Research scientists Ron Kwok of NASA’s Jet Propulsion Laboratory, Pasadena, Calif., and Paul Holland of the Natural Environment Research Council’s British Antarctic Survey, Cambridge, United Kingdom, used maps created by JPL from more than five million individual daily ice-motion measurements. The data, captured over a period of 19 years by four U.S. Defense Meteorological satellites, show, for the first time, long-term changes in sea ice drift around Antarctica.

“Until now, these changes in ice drift were only speculated upon, using computer models of Antarctic winds,” said Holland, lead author of the study published this week in the journal Nature Geosciences. “This study of direct satellite observations shows the complexity of climate change. The total Antarctic sea ice cover is increasing slowly, but individual regions are actually experiencing much larger gains and losses that are almost offsetting each other overall.

“We now know that these regional changes are caused by changes in the winds, which, in turn, affect the ice cover through changes in both ice drift and air temperature,” he continued. “The changes in ice drift also suggest large changes in the ocean surrounding Antarctica, which is very sensitive to the cold and salty water produced by sea ice growth.”

Holland said sea ice around Antarctica is constantly being blown away from the continent by strong northward winds. “Since 1992, this ice drift has changed,” he said. “In some areas, the export of ice away from Antarctica has doubled, while in others it has decreased significantly.”

Sea ice plays a key role in Earth’s environment, reflecting heat from the sun and providing a habitat for marine life. At both poles, sea ice cover is at its minimum during late summer. However, during the winter freeze in Antarctica, this ice cover expands to an area roughly twice the size of Europe. Ranging in thickness from less than three feet (a meter) to several meters, the ice insulates the warm ocean from the frigid atmosphere above.

This new research also helps explain why observed changes in the amount of sea ice cover are so different in the two polar regions. The Arctic has experienced dramatic ice losses in recent decades, while the overall ice extent in the Antarctic has increased slightly. However, this small Antarctic increase is actually the result of much larger regional increases and decreases, which are now shown to be caused by wind-driven changes. In places, increased northward winds have caused the sea ice cover to expand outwards from Antarctica. In contrast, the Arctic Ocean is surrounded by land, so changed winds cannot cause Arctic ice to expand in the same way.

“The Antarctic sea ice cover interacts with the global climate system very differently than that of the Arctic, and these results highlight the sensitivity of the Antarctic ice coverage to changes in the strength of the winds around the continent,” said Kwok.

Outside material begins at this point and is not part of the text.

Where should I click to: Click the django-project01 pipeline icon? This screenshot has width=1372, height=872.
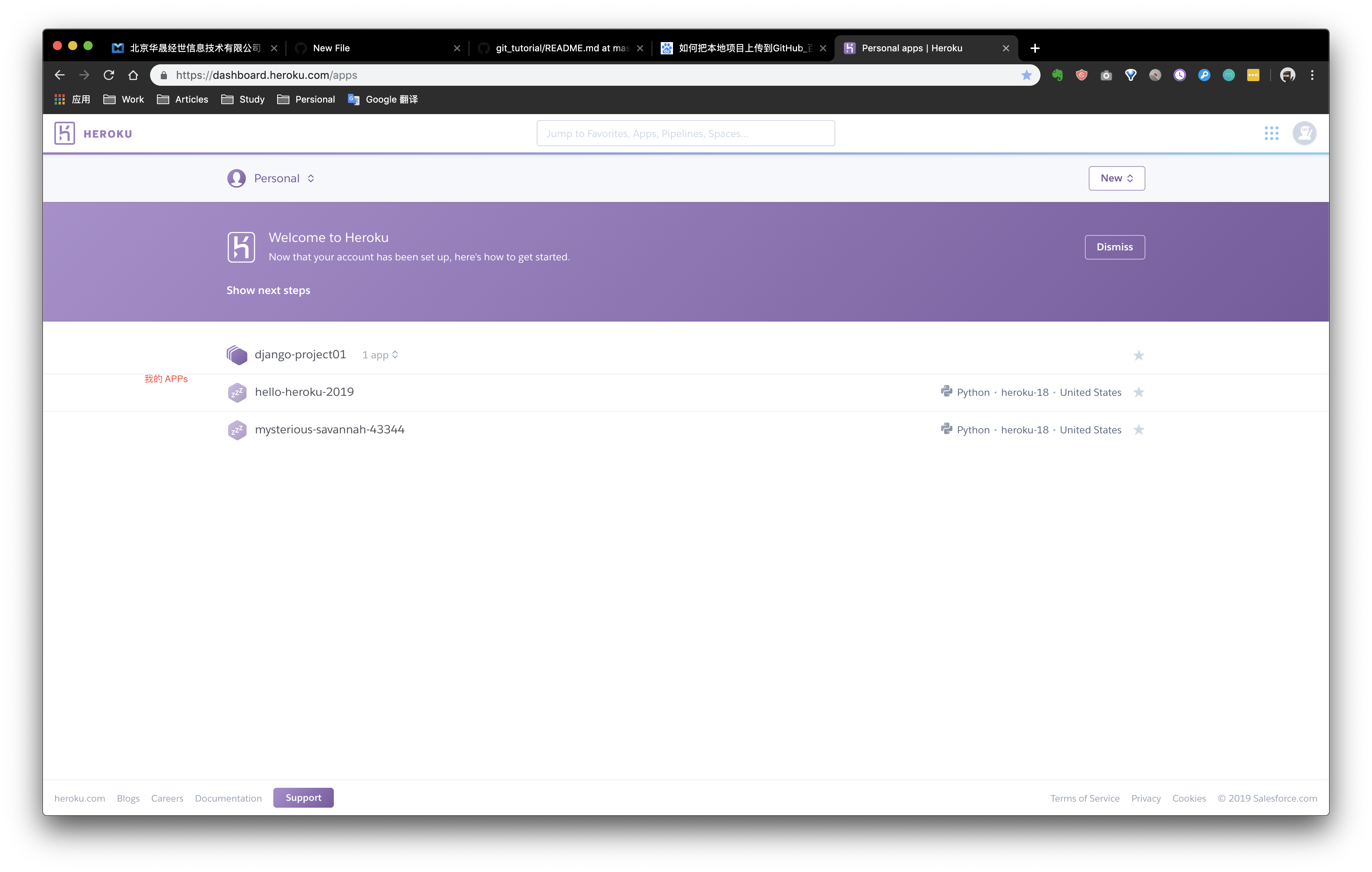click(237, 355)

Climate change has had contrasting impacts across Antarctica in recent decades. The Antarctic Peninsula has warmed as much as anywhere in the Southern Hemisphere, while East Antarctica has shown little change or even a small cooling around the coast. The new research improves understanding of present and future climate change. The authors note it is important to distinguish between the Antarctic Ice Sheet – glacial ice – which is losing volume, and Antarctic sea ice – frozen seawater – which is expanding.

The research was funded by NASA and the Natural Environment Research Council.